**YOUR OBJECTIVE:**
Beginning with the line that holds "Where should I", copy each line to the end of the records exactly, except the pictures.

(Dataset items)

* * *

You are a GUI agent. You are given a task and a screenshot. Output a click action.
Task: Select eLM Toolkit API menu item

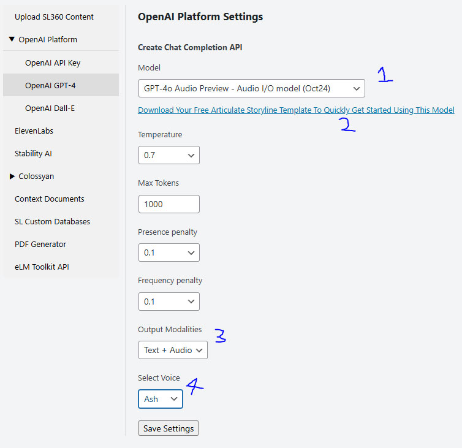(x=42, y=267)
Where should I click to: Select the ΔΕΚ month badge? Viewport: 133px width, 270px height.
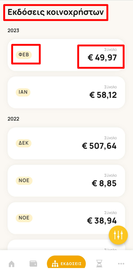coord(24,143)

* * *

**ANSWER TO THE PROBLEM:**
Where should I click to: Select the ΔΕΚ month badge? Viewport: 133px width, 270px height.
coord(24,143)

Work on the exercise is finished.